Inspect the hoses, especially around the heater take-off on the bottom radiator hose.
A blocked radiator core is usually the cause of overheating.
If the engine knocks against the steering column when started, the engine mountings need replacing.
A judder on pull-away is usually caused by oil-softened gearbox mountings.
The syncromesh on the second gear hub can fail but won't effect its longevity.
Noisy back axles will solider on - new replacements are commercially unavailable.
The propeller shaft universal joints can wear causing vibration or screeching on pull-away.
Higher gearing can be achieved by swapping the standard differential with one from an MGA.
BRAKES and SUSPENSION
Jack up and support the car; waggle the wheels to check for any play.
Wheel bearings are non-adjustable, so replacement necessary if loose.
Remove wheels and visually check all mounting areas, dampers, springs, bushes, brake pipes and hoses.
Inspect the front spring pans for corrosion and protect with wax.
Grease the front king pin and lower trunnion assemblies as often as possible, no longer than 3,000 miles intervals.
Replacing the bushes requires use of a stepped reamer to ream the bushes afterwards.
Fulcrum bushes (four required) and inner wishbone bushes (eight required) can wear.
Check steering joints for wear and replace track rods accordingly.
The spring-loaded adjuster on later boxes should be screwed right home, then backed off to the correct pre-load.
The suspension can be uprated by replacing rubber bushes with polyurethane versions, and swapping the lever-arm dampers for a telescopic damper kit.
Remove the brake drums, get rid of any dust with brake cleaner, inspect the shoe lining thickness and check the wheel cylinders for leaks.
Adjust the brakes by locking each shoe against the drum, then backing off until it's just rubbing.
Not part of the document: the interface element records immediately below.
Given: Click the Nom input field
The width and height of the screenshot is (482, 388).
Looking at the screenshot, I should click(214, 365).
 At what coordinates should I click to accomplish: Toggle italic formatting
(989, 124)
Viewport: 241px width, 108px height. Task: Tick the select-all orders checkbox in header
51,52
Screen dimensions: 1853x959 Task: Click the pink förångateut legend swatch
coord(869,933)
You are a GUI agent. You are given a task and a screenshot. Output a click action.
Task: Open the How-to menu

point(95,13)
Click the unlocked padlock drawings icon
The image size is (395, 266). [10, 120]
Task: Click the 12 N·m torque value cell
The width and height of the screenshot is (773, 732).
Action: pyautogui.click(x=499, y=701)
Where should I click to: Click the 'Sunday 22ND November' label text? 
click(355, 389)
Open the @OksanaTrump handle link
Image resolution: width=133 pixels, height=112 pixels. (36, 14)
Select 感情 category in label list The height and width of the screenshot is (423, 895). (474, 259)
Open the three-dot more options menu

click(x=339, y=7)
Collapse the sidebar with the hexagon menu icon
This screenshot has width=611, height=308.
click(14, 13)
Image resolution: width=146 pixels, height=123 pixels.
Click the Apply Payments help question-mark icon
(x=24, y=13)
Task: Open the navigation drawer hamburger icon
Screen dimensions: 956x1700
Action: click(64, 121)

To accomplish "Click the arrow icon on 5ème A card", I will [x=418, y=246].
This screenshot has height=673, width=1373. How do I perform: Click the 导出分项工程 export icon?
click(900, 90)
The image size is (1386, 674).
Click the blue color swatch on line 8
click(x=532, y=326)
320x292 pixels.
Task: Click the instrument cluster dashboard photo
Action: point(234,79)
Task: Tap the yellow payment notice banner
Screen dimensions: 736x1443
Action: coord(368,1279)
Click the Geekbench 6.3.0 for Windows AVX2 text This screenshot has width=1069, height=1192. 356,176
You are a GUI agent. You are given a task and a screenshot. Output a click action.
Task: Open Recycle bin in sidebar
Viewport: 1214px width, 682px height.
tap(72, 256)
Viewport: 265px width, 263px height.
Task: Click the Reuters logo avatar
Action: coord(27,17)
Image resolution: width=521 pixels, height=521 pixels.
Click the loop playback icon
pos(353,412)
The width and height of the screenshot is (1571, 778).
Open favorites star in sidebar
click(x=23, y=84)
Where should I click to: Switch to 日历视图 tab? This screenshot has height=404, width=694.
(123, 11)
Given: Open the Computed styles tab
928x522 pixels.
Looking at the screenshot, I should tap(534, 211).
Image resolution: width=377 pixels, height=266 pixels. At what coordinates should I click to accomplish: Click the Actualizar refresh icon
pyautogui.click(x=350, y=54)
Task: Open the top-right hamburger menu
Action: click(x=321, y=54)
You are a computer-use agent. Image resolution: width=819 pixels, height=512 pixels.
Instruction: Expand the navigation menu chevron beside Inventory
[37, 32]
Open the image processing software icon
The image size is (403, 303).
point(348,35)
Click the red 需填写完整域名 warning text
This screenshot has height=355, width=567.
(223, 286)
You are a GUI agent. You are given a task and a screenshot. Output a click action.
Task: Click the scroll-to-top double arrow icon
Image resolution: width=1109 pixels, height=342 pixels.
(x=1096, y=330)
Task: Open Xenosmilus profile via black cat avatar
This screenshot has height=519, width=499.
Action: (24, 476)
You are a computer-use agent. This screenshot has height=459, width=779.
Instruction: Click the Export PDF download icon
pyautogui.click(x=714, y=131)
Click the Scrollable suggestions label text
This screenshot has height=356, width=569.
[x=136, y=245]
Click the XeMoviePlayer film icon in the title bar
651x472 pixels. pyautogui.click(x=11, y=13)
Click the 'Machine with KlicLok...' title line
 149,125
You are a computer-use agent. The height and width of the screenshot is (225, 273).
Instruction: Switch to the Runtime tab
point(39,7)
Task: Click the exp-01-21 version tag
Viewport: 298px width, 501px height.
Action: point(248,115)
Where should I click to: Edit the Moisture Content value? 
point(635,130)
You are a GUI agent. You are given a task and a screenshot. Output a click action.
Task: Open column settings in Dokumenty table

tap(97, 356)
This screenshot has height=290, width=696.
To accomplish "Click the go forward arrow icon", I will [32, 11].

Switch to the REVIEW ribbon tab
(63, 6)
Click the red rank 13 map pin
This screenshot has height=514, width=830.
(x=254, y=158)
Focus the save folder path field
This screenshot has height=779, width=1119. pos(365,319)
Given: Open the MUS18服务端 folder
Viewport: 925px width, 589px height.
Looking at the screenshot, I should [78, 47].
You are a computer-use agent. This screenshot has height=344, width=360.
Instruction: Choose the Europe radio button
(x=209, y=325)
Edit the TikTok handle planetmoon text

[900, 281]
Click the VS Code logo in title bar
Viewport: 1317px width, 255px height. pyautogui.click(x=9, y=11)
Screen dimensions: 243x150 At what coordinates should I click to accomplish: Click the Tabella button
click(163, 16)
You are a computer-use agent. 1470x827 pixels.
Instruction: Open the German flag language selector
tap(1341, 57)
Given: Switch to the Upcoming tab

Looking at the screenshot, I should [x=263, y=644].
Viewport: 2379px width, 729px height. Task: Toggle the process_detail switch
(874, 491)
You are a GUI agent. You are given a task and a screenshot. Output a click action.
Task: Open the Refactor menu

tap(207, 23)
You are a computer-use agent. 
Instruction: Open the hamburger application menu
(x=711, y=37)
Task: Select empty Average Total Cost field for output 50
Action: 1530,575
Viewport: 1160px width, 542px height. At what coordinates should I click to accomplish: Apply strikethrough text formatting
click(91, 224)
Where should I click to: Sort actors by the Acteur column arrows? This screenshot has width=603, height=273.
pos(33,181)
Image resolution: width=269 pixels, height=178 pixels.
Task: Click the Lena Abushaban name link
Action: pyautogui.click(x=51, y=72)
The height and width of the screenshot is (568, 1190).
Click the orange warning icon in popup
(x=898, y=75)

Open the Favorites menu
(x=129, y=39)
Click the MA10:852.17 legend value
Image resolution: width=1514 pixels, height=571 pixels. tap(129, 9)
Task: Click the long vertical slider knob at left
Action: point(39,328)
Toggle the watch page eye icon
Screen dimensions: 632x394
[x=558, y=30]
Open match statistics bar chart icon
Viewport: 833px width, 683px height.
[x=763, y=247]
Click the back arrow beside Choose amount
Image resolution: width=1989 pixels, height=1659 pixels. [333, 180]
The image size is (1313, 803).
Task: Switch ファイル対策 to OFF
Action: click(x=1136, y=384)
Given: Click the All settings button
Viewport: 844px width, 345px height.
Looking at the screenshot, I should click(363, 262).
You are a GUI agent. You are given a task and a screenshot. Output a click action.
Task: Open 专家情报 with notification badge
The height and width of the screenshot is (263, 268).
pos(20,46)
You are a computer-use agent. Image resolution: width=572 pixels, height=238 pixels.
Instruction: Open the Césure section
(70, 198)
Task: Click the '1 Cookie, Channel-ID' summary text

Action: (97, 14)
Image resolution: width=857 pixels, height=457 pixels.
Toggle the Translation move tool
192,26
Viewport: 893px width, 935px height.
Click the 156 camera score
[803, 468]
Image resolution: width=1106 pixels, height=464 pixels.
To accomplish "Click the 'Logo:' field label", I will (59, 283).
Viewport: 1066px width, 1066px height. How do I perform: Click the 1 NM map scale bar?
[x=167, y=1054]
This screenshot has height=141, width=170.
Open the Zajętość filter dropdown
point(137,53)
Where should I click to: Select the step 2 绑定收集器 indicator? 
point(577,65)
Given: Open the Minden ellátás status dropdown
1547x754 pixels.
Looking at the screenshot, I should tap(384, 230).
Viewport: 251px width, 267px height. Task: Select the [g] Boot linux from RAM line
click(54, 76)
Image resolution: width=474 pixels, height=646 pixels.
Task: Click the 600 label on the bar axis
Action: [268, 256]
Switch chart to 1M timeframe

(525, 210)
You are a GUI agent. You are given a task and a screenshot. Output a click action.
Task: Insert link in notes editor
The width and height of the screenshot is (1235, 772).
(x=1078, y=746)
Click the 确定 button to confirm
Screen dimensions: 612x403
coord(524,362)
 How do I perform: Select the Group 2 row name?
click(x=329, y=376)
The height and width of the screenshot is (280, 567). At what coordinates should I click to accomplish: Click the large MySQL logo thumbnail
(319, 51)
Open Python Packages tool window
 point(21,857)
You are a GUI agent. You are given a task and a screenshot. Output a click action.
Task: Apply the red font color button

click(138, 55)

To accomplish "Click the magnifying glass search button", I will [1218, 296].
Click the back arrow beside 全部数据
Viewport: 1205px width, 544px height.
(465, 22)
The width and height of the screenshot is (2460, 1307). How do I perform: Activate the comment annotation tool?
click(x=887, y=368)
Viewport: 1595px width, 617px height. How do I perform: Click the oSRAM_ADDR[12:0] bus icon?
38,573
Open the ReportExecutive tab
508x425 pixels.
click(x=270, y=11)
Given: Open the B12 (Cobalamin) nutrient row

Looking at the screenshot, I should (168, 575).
Only then adjust the handbrake cable.
The brakes can be uprated by fitting a remote servo or fitting a front disc brake kit.
Regularly wash salt/muck from the underside, dry and protect with cavity wax. Inject cavity wax into the front cross-member under the radiator, the side members to which the steering box/idler are bolted, around the wheel arches.
Inside, peel back the carpets and brush wax onto the floor-pan preventing moisture getting through the screen seal first..
Inject wax into the sills, around the rear wheel arches, inner wings, boot and under the estate's fuel tank.
Make sure the door drains are unblocked, protecting the areas with cavity wax.
Inform your insurance company of any changes and uprate the brakes, suspension and steering if any further mods are made.
A 95bhp three-main-bearing MGB engine will fit straight into the standard 61bhp engine's bay, but the better five-bearing engine will need the front- and back-plates swapping. The later MGB engine with overdrive gearbox can be fitted by shortening the propshaft.
Improve engine breathing by fitting free-flow air filters and exhaust manifold/systems.
Good radial tyres will improve handling. Don't put up with poor handling - an afternoon's work on the steering box and dampers will transform the car into the delight it was meant to be.
The gearbox is strong but no synchro on second can be wrecked if driven too forcefully, and the carbon clutch release bearing will wear rapidly if you rest your foot on the pedal!